WHAT YOU ARE ASKED TO DO: Emit only the lines from the line containing "The image size is (1024, 391)." through the last line of the entries, unchanged.

EXTRACTED ENTRIES:
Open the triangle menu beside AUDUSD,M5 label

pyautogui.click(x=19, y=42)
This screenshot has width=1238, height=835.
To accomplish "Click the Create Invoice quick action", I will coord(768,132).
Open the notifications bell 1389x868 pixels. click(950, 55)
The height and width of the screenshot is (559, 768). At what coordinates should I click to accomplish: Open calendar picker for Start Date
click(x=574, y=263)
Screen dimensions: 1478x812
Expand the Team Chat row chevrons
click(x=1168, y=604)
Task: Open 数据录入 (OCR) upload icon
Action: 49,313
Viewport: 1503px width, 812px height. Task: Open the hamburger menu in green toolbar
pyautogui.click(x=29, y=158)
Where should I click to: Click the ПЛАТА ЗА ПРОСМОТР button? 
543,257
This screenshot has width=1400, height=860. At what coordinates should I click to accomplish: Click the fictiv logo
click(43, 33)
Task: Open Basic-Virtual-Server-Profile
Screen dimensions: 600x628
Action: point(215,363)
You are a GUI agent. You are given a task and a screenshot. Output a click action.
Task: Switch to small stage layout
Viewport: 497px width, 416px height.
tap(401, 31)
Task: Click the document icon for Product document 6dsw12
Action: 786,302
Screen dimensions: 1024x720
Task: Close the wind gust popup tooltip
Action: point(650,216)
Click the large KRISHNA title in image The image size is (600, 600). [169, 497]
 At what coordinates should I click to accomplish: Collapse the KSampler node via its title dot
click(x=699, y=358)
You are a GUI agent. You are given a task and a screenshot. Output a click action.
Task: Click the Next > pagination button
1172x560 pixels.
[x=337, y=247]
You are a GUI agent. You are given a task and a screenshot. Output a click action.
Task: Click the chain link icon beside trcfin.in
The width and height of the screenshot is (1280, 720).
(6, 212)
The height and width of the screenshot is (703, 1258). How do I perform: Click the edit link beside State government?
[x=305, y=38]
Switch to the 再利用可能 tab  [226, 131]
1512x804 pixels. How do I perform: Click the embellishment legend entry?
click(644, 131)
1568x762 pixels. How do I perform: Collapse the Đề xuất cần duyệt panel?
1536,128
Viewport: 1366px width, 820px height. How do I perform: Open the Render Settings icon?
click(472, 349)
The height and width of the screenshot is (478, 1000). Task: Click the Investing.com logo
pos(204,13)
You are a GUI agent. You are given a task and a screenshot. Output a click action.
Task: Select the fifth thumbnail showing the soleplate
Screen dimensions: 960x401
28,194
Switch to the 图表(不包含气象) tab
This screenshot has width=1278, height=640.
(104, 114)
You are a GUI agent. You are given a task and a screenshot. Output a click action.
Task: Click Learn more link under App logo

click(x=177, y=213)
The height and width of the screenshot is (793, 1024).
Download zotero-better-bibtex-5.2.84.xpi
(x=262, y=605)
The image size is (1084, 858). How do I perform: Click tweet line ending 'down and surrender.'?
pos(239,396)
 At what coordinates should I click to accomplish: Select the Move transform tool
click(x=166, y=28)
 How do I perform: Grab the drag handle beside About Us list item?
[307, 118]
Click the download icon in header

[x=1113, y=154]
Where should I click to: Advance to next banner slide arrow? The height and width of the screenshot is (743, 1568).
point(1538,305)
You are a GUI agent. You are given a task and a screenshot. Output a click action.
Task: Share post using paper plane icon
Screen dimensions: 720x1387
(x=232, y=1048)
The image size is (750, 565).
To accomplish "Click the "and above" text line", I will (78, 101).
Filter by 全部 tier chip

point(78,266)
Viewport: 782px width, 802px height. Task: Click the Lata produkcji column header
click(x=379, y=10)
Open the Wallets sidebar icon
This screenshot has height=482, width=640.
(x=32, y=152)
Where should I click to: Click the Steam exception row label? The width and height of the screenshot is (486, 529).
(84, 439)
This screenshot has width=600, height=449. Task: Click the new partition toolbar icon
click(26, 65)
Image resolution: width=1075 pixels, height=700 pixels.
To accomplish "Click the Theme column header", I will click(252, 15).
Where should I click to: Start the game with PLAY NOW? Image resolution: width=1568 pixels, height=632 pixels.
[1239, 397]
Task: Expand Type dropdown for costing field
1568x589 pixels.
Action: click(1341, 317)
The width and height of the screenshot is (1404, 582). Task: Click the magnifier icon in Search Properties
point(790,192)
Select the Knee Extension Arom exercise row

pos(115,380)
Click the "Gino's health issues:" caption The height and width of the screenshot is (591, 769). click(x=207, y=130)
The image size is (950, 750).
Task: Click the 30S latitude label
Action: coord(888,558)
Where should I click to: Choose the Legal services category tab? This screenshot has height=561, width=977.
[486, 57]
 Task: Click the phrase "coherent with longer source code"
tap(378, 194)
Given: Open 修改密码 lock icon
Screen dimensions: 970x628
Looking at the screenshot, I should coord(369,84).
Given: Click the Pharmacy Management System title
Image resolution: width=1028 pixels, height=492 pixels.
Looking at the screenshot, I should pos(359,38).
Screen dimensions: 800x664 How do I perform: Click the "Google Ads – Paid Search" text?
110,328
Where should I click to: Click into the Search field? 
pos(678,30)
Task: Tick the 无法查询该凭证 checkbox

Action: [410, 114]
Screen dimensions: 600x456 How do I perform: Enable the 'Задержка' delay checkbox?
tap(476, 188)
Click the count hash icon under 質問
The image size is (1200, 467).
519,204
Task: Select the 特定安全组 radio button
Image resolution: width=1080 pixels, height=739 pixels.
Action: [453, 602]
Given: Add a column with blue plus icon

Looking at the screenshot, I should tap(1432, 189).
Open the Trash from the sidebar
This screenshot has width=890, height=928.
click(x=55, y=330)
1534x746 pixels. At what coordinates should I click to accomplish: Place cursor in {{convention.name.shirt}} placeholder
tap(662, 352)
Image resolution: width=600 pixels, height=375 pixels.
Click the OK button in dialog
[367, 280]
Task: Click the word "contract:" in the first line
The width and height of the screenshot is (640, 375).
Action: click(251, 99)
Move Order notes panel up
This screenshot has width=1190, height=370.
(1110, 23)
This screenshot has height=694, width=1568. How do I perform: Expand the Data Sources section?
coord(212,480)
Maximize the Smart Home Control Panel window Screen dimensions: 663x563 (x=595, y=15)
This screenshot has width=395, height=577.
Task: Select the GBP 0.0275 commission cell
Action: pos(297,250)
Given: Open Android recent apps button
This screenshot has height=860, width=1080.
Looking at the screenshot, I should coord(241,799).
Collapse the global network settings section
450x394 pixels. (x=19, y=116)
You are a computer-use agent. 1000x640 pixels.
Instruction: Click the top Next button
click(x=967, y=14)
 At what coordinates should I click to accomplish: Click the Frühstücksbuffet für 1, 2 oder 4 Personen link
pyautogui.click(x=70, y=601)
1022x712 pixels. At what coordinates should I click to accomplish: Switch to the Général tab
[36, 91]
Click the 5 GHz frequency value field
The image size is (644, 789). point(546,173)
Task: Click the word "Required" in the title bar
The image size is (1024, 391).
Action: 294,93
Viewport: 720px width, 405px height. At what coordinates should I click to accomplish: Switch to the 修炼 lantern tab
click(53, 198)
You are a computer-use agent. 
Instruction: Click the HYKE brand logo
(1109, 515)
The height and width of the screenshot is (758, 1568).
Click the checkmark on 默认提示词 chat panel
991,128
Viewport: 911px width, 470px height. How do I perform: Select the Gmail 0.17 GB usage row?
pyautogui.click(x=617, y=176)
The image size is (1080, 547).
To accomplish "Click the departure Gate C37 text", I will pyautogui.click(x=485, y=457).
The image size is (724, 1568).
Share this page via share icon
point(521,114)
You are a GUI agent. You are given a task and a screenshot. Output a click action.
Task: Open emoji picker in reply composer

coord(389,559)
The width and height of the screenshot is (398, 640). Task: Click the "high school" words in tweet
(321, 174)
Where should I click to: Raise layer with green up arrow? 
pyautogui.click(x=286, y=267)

ANSWER BOX:
The image size is (1024, 391).
Action: 294,93
Viewport: 720px width, 405px height. At what coordinates should I click to accomplish: Switch to the 修炼 lantern tab
click(53, 198)
You are a computer-use agent. 
Instruction: Click the HYKE brand logo
(1109, 515)
The height and width of the screenshot is (758, 1568).
Click the checkmark on 默认提示词 chat panel
991,128
Viewport: 911px width, 470px height. How do I perform: Select the Gmail 0.17 GB usage row?
pyautogui.click(x=617, y=176)
The image size is (1080, 547).
To accomplish "Click the departure Gate C37 text", I will pyautogui.click(x=485, y=457).
The image size is (724, 1568).
Share this page via share icon
point(521,114)
You are a GUI agent. You are given a task and a screenshot. Output a click action.
Task: Open emoji picker in reply composer

coord(389,559)
The width and height of the screenshot is (398, 640). Task: Click the "high school" words in tweet
(321, 174)
Where should I click to: Raise layer with green up arrow? 
pyautogui.click(x=286, y=267)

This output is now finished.